PROBLEM TO SOLVE: If a line in the entries below includes the string "click", copy it out.

DATA FOR PROCESSING:
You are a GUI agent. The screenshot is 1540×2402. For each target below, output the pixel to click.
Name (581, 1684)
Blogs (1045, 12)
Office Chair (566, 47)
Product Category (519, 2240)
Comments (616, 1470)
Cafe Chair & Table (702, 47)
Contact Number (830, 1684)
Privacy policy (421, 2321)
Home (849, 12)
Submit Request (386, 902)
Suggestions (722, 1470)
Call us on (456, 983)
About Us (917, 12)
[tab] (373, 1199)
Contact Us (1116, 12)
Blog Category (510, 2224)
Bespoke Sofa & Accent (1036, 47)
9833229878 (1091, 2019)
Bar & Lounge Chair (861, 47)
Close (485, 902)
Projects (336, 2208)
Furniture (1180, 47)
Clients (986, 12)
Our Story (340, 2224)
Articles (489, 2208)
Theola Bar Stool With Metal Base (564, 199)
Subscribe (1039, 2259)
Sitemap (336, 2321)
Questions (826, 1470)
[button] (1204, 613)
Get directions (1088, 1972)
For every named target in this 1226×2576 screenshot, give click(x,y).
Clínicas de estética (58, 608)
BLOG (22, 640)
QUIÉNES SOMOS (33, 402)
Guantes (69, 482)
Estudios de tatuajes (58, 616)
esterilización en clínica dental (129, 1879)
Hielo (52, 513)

ANSWER FOR THE TASK:
You are a GUI agent. The screenshot is 1540×2402. For each target below, output the pixel to click.
For every named target in this 1226×2576 screenshot, give click(x,y).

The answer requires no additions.